**DIRECTIONS**
- A) According to the pawnshop passage, what share of pawned items does Hoberman say are redeemed now?
- B) Using the pawnshop passage, explain why the old seasonal pattern of pickups and pawns at Sol's no longer holds.

Hoberman believes most people find themselves financially short due to their own actions or decisions. He points to the casinos across the river as a major reason why some people end up on the margins or fringes. He said where items were once being redeemed at a nearly 80 percent rate, they are now redeemed at only 62 percent.
“The redemption percentage has dropped because I think people never recover from their gambling losses,” he said. “I have one gentleman who pawns his car here. He stops in on his way to the casino. We loan him money on the car, then we drive him over and drop him off at the boat, and we put his car into storage. On occasion…he hits and he’s back to get his car the same day.” Other times, the car sits in storage for days or weeks before he can afford to retrieve it.
Kaiman, of Sol’s, agrees that gambling addiction, along with drugs, accounts for the lower redemption rates being seen in pawnshops.
“My personal opinion is that a lot of people get financially hurt over at the casinos. You know they pawn their diamond ring or something with hopes of winning over there. They don’t win and they don’t have enough to get it back. The casinos have probably changed the way we operate more than anything than I can remember. It used to be a cyclical thing. From October to February more people were buying things and picking up things, and the rest of the months were more input — with people bringing things in more than picking up. But because the casinos are 12-months a year, 24-hours a day, that’s changed a lot. We get less pickups and just more coming in.”
It’s meant an ever expanding inventory at Sol’s, which must increasingly try to resell unredeemed items, often at close to cost just to reduce backlogs.
Detective Mike Salzbrenner of the Omaha Police Department’s Burglary/Pawn Unit works the local pawnshop beat. He, and his colleagues, follow a daily routine that finds them making the rounds at the local shops, where they scour through identification cards completed on every transaction. Each pawn card includes the customer’s name, address, telephone number, height weight and fingerprint as well as a summary of the transaction and a description of the items dealt. Rifling through the cards, the well-tanned and blue-suited Salzbrenner looks for anything that appears fishy.

**INFORMATION SHOWN**

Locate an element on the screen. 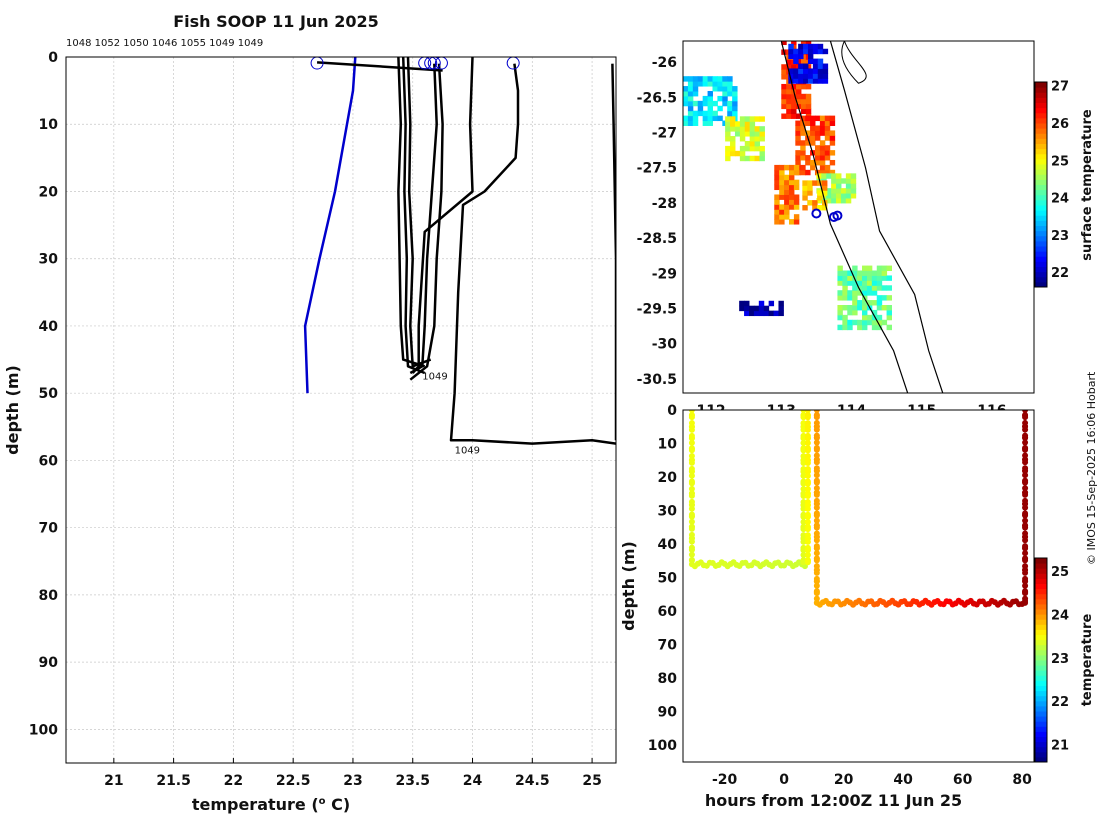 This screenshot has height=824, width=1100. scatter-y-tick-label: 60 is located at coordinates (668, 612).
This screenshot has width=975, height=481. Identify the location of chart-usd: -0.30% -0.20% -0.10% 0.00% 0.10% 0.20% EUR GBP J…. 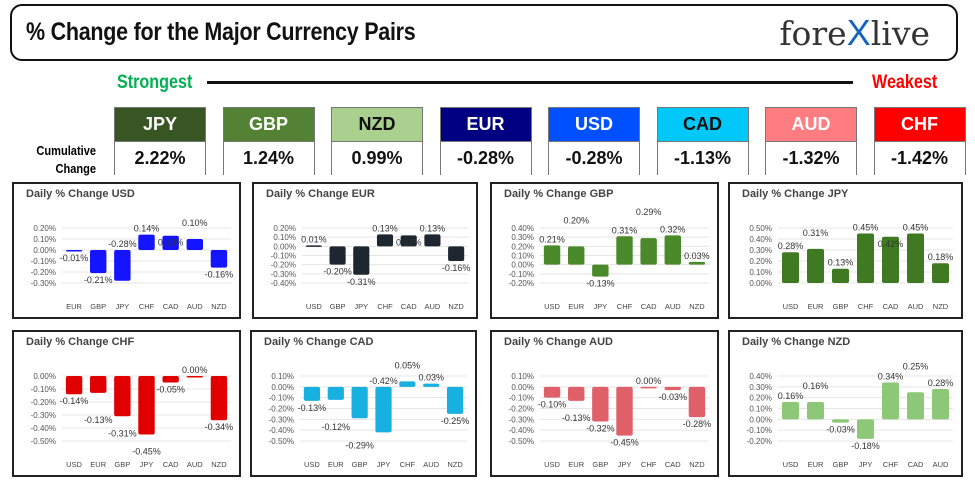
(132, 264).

**RESPONSES PER TASK**
- A) Only 62 percent, down from a nearly 80 percent rate.

- B) Business used to follow a cycle: from October to February more people bought and picked up items, and in the other months more people brought items in. Because the casinos run 12 months a year, 24 hours a day, that cycle has largely disappeared, leaving fewer pickups and more items coming in.